Mais ne faut-il pas, à ce moment-là, prolonger ma question jusqu’à votre premier aspect, c’est-à-dire considérer, y compris dans la première formulation que vous donnez de « monde », que le monde ne désigne pas tant le fait qu’il y a un « il y a » - le fait qu’il y a quelque chose plutôt que rien - mais désigne plutôt l’existence d’une présentation (et d’une représentation mentale) de ceci qu’il y a bien quelque chose et non pas rien ? Auquel cas, la phrase de Schopenhauer signifierait aussi (en sus de la figure de consistance qu’offre un monde) que l’hypothèse d’une inexistence du monde désignerait non pas qu’il y aurait le néant, mais seulement que les formes de présentation ou de représentation mentales du fait qu’il y a quelque chose (et non pas rien) seraient elles-mêmes dissoutes : il continuerait alors d’y avoir quelque chose mais ce quelque chose non seulement ne serait plus totalisable comme monde, mais serait imprésenté (et par là irreprésentable) au sujet.

À ce moment-là, tout ceci voudrait dire, n’est-ce pas, que la musique résisterait à la disparition du monde en ceci qu’elle serait dotée d’une part de modalités propres de consistance globale, mais également de formes spécifiques de présentation et représentation des choses proprement « musicales » et que ce régime musical est autonome par rapport au régime général de consistance et de représentation du « monde ».

Vincent Stanek

Oui, on peut dire quelque chose comme ça.

II. Intervention de François Nicolas

Voir Hegel et la musique de son temps

Alain Patrick Olivier

Vous avez apporté là beaucoup d’éléments…

Effectivement, ce livre est paru dans une collection de musicologie : c’est un objet qui se propose d’établir une passerelle entre deux disciplines qui ne doivent pas nécessairement être pensées comme hétérogènes l’une à l’autre.

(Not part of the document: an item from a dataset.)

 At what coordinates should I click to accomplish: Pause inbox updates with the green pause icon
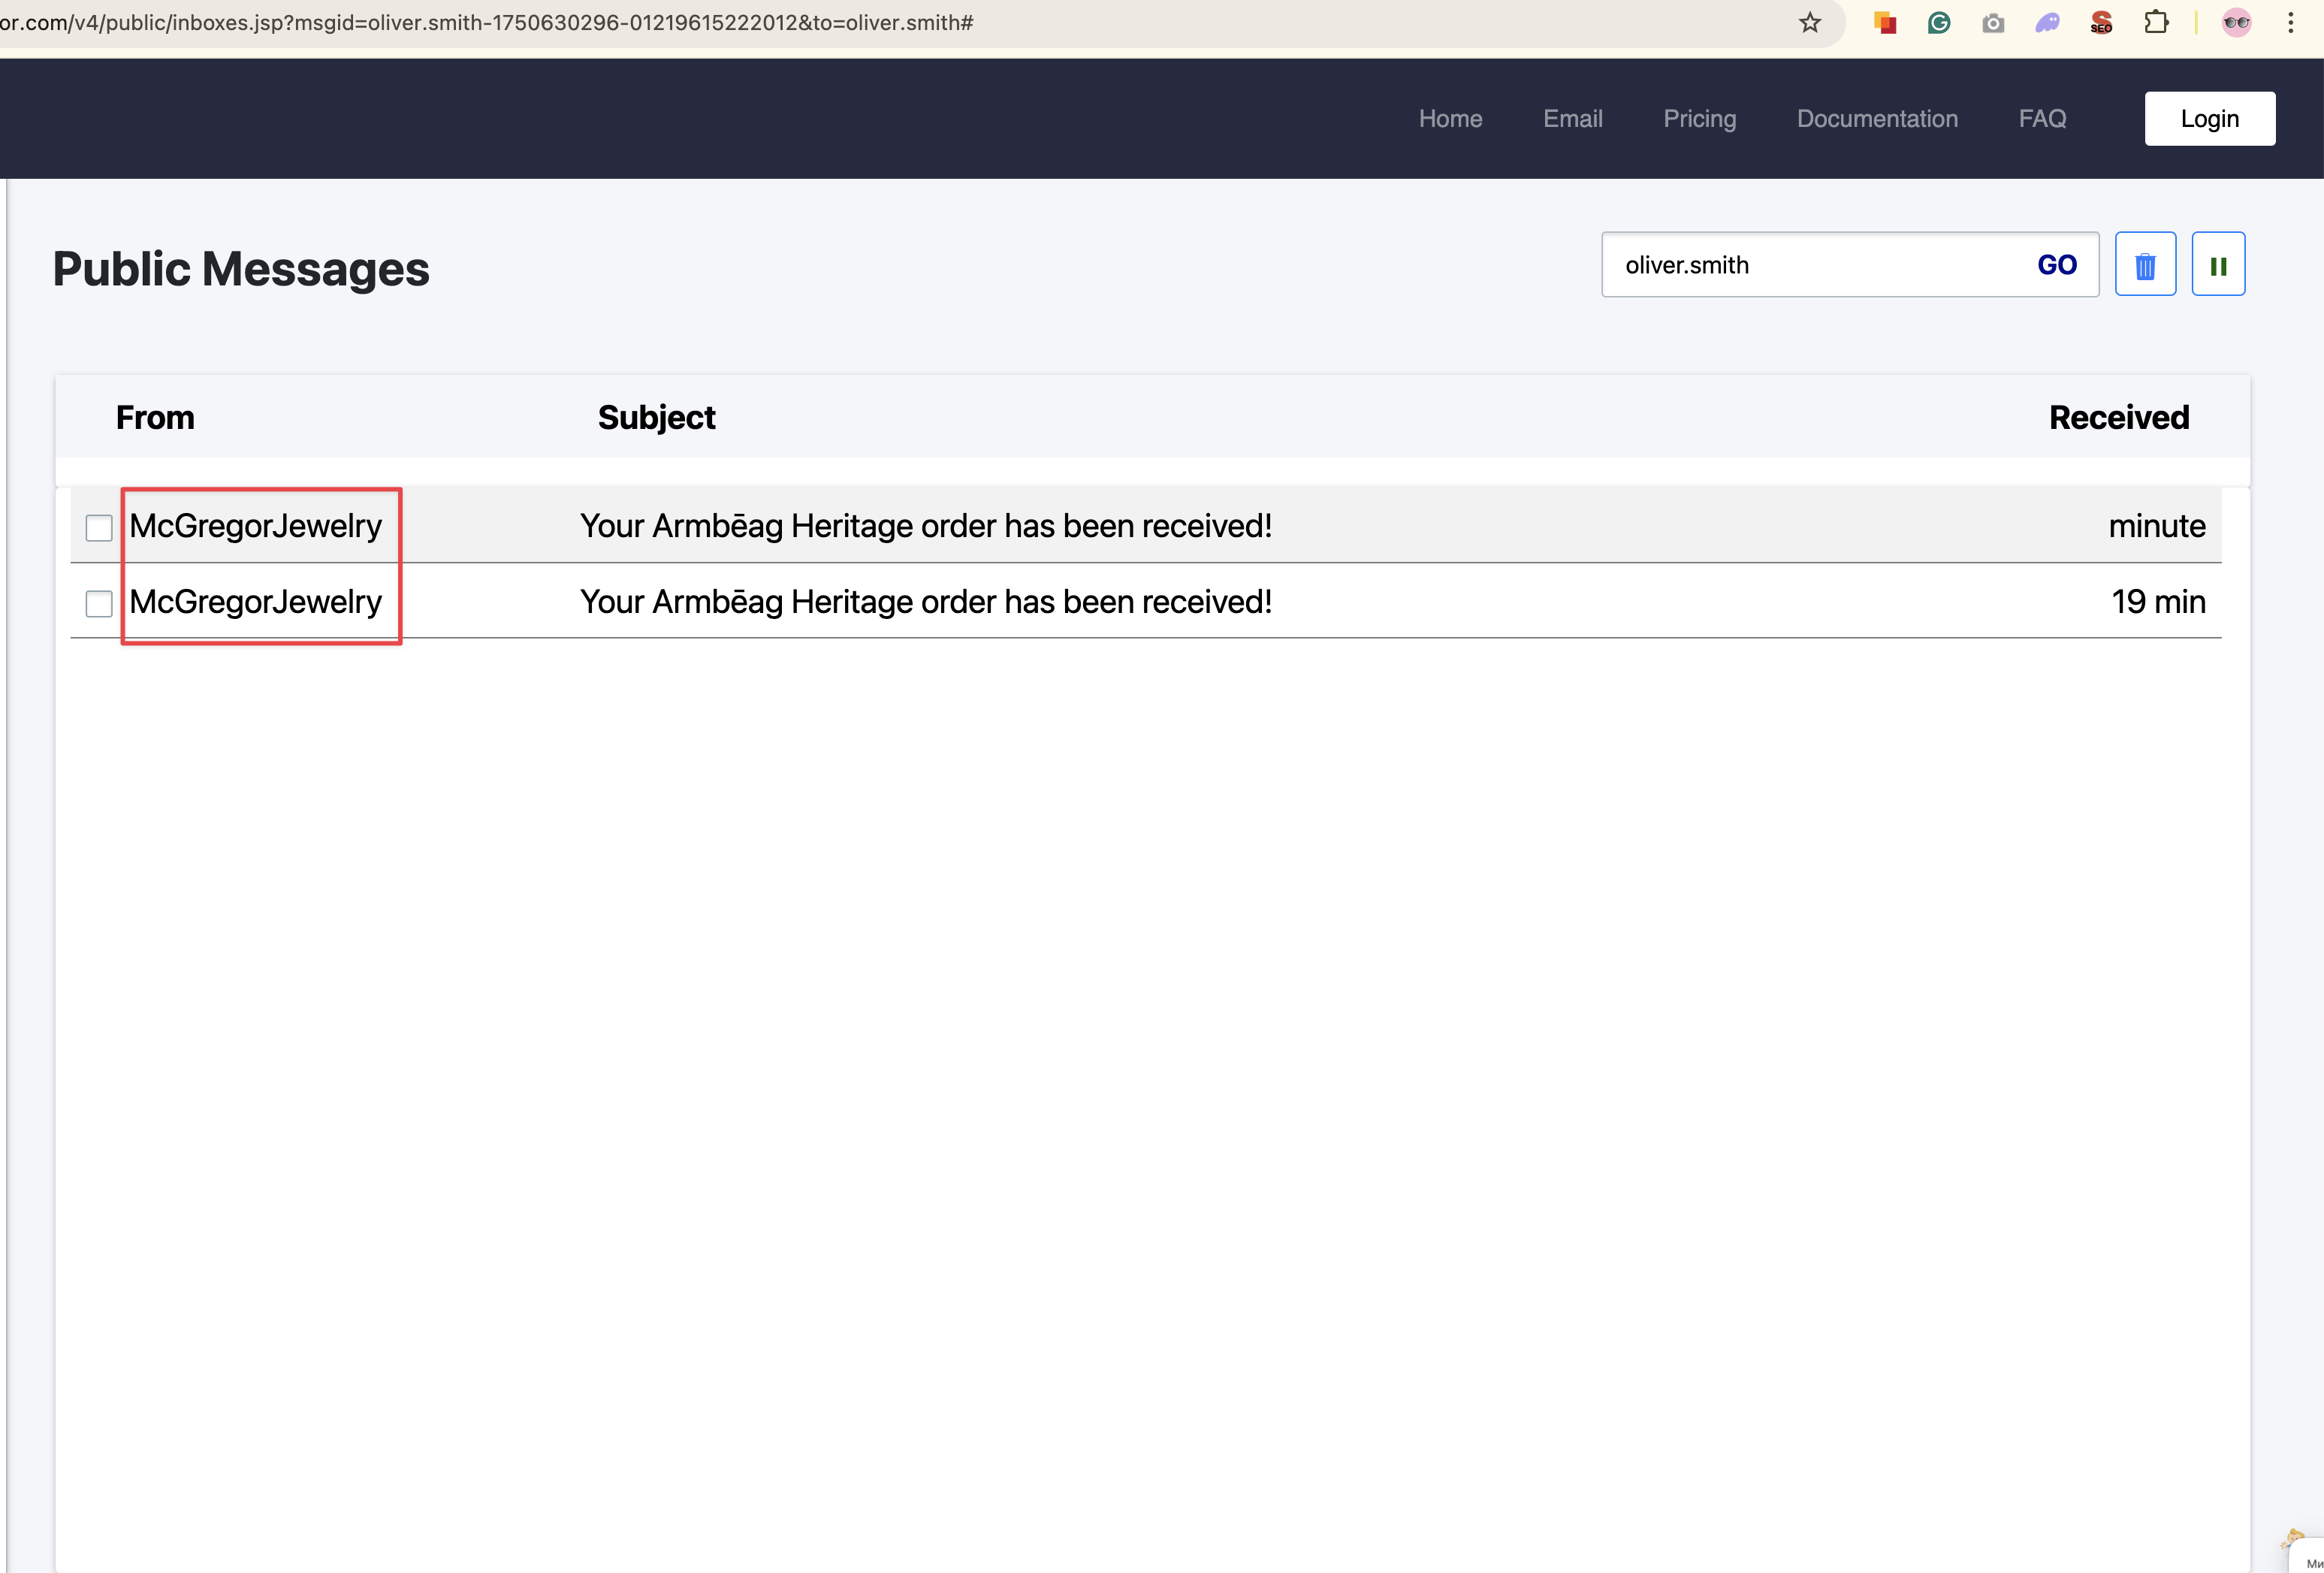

Ce n’est pas sans rapport avec le contenu du livre qui, comme vous l’avez rappelé, ravive la question du lien entre musique et philosophie à l’époque de Hegel, mais pas nécessairement entre musiciens et philosophes. Sur ce point, je prendrais l’exemple de Mendelssohn scandalisé par la thèse de Hegel sur la mort de l’art : comment ce dernier ose-t-il prononcer la mort de l’art alors que Beethoven, Goethe, etc., sont vivants ?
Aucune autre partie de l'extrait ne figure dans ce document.